Every campaign moves through the same phases, whether it's a school board race or a US Senate run. Treating them as one continuous blob is how budgets get wasted. Treating them as distinct phases (each with its own goals, creative, and spending logic) is how races get won.
1. Pre-Launch
The work nobody sees but that determines whether the campaign actually functions.
- Compliance setup: register the committee, file with FEC or state, set up the bank account, get the EIN, set up accounting.
- Page and platform setup: Facebook page with the right category, Business Manager, ad account, identity verification for the candidate and key staff, disclaimer creation.
- Voter file access: VAN or comparable, with the right universe builds queued up.
- Brand and creative basics: logo, color palette, typography, photo shoot, bio video. The minimum kit you need to launch.
- Website: donate page, volunteer signup, basic bio, contact. Doesn't have to be elaborate.
Pre-launch has no public deliverable, but skipping it is the most common reason campaigns spend the first two weeks of foundation phase scrambling instead of running.
2. Foundation Phase
Roughly the first quarter of the campaign cycle. About 18% of total media budget.
Goals:
- Introduce the candidate to voters who don't know them yet
- Build name ID inside the persuasion universe
- Establish the candidate's story and credibility
- Start the donor pipeline
Creative is bio-heavy: who is this person, why are they running, what do they care about. Tone is warm and explanatory. Channels lean toward Meta and YouTube for reach, with light search defense on the candidate's name.
Don't run contrast ads in foundation. Voters who don't know the candidate yet aren't ready for the contrast, you'll just confuse them.
3. Persuasion Phase
The middle stretch. About 37% of total media budget.
Goals:
- Move persuadable voters from "I don't know" to "I'm voting for this person"
- Define the contrast with the opponent
- Land on the issues that actually move the race
- Build supporter ID for GOTV
Creative gets sharper. Issues, contrast, endorsements, third-party validators. Multiple concepts in rotation, refreshed every two to three weeks. Channels expand to all three (Meta, Google, programmatic) if budget allows.
This is where most of the actual persuasion happens. It's also where campaigns most often get distracted by chasing news cycles instead of staying disciplined on the message.
4. GOTV Phase
The final stretch, typically the last three to four weeks for a spring race, the last six weeks for a fall general. About 45% of total media budget.
Goals:
- Turn out identified supporters
- Close any remaining persuadable voters
- Provide voting logistics: dates, locations, deadlines, vote-by-mail info
- Match early-vote returns with field and digital pacing
Creative gets stripped down. Date, candidate name, polling location, urgency. Less storytelling, more execution. Channels weight toward CTV and programmatic for last-minute reach plus Meta for retargeting plus SMS for direct push.
This is where front-loaded campaigns die.
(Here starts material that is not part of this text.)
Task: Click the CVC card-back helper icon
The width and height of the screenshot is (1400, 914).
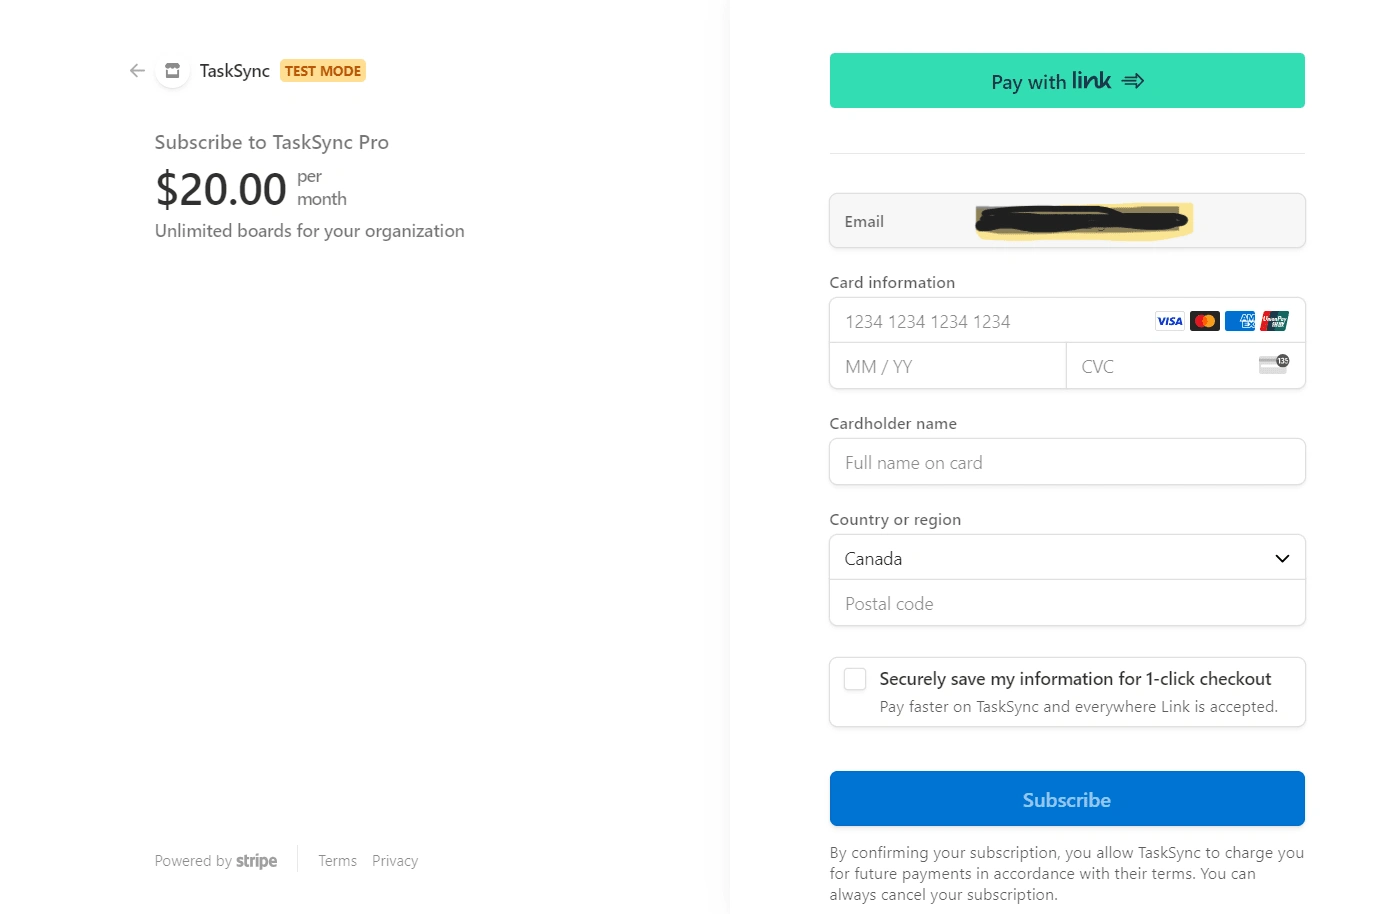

If you spent your budget in foundation and persuasion, you have nothing left for the only weeks when low-propensity voters are paying attention. Phase backward from Election Day, not forward from launch.
5. Post-Election
Win or lose, the campaign isn't actually over on Election Day.
- Compliance close-out: final reports, vendor payments, committee maintenance or termination.
- Data preservation: supporter file, donor list, volunteer list, voter ID data. This is the most valuable asset of the campaign and most teams fumble it.
- Post-mortem: what worked, what didn't, what to do differently next time. Honest, not defensive.
- Thank-yous: supporters, donors, volunteers, staff. Real ones, not form letters.
Bottom Line
Campaigns aren't one long sprint. They're four distinct phases, each with its own job. The teams that respect the phases, the right creative, the right channels, the right budget weight at the right time, outperform the teams that just push hard for nine months and hope. Plan backward from Election Day. Phase the budget. Match the creative to the moment.